A rubber composition for tires comprising a compound represented by the following formula (I).

(In the formula (I), A represents a hydrocarbon group having 1 to 15 carbon atoms. R ¹ and R ² are the same or different and are each a di n-butylamino group, a didecylamino group, or one or more in the ring.

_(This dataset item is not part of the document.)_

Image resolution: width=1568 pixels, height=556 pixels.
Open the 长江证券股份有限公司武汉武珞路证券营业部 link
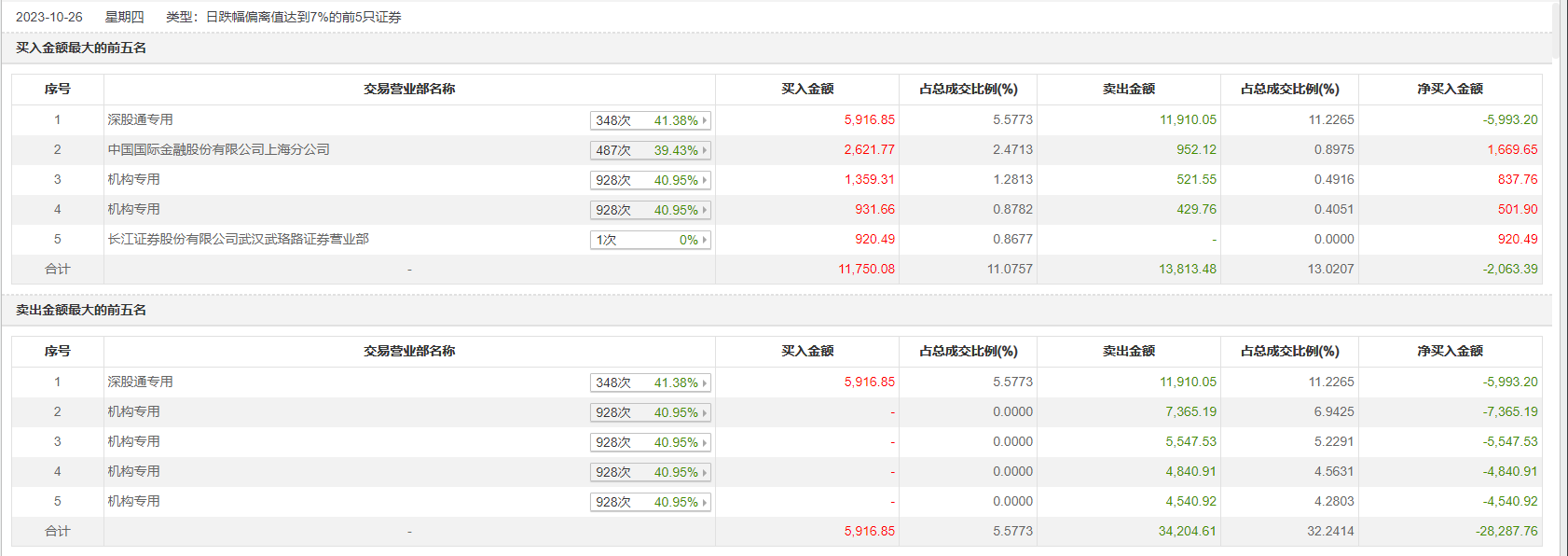238,239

And represents a cyclic amino group that may have a functional group and / or an aromatic substituent containing a hetero atom, and n represents an integer of 1 to 12.) The tire rubber composition according to claim 1, wherein the cyclic amino group is a group represented by the following formula (II).

(In formula (II), R ³ is a hydrocarbon group having a carbon number of 4-15 containing a hetero atom and may have a functional group and / or an aromatic substituent containing a hetero atom.) The tire rubber composition according to claim 1 or 2, comprising 20 to 150 parts by mass of a filler and 0.1 to 100 parts by mass of the compound represented by the formula (I) with respect to 100 parts by mass of the rubber component. The tire rubber composition according to claim 3, comprising silica and / or carbon black as the filler. The tire rubber composition according to any one of claims 1 to 4, comprising at least one selected from the group consisting of natural rubber, butadiene rubber and styrene butadiene rubber. A pneumatic tire using the rubber composition according to claim 1.